For most materials, the way heat is absorbed and the way it is released are inseparable. If a surface efficiently absorbs heat from a particular direction or wavelength, it will also emit heat in the same way. This long-established principle, known as reciprocity, has made it difficult for scientists to independently control how thermal energy enters and exits matter.
But being able to separate these two processes allows engineers to direct heat more precisely. Materials can absorb thermal energy from one direction while emitting it in another, potentially improving thermal management, energy conversion, infrared sensing, and thermal communication technologies.

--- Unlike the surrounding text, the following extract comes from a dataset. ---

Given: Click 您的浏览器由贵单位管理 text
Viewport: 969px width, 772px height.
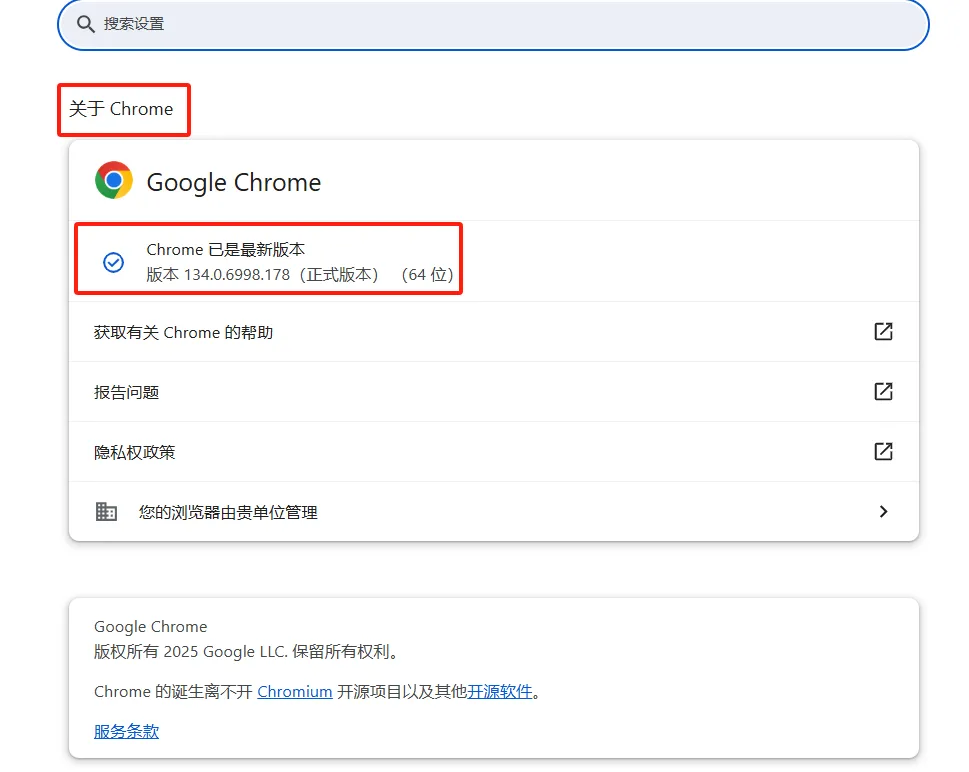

Materials that can control heat
To overcome this limitation, an international team led by Professor Koichi Okamoto and Dr. Shunsuke Murai from the Osaka Metropolitan University Graduate School of Engineering has developed a new type of device using magneto-optic materials. When these materials are exposed to a magnetic field, the way they interact with light changes, making it possible to change their thermal behavior.
The researchers combined a magneto-optical material with a phase-change material known as GST. The resulting device can control the direction in which heat is radiated, switch its operation on or off, and retain its configuration after being powered off. In fact, heat can be programmed in a way similar to how data is stored and controlled within computer chips.
“We made thermal radiation work more ‘smartly’,” Dr. Murai explained. “Achieving these capabilities in practical models could enable a new generation of efficient infrared emitters, thermal energy devices, sensors, and photonic memory technologies.”
Better performance than previous designs
The researchers discovered that even when the light hits it almost head-on, the device reacts differently depending on the direction the light hits it. Previous techniques typically required light to strike the material at a very steep angle to achieve a similar effect, reducing both absorption and radiation efficiency compared to normal incidence.
The new design also addressed other shortcomings of the previous system. Previous devices would inconsistently switch between “on” and “off” states and lose saved settings when powered off. In contrast, new materials can reliably switch states while retaining memory, making them more practical for future applications.
Towards programmable thermal devices
Researchers believe the technology is an important step toward devices that manage heat with the same level of precision that electronic circuits control electricity.
“Our ultimate goal is to develop small devices that can actively control heat dissipation in the same way that electronic circuits control the flow of electricity,” Professor Okamoto said. “Such devices could be used for smarter infrared sensors, more efficient energy systems, and new types of photonic memory that use light and heat instead of electrical charges to store information.”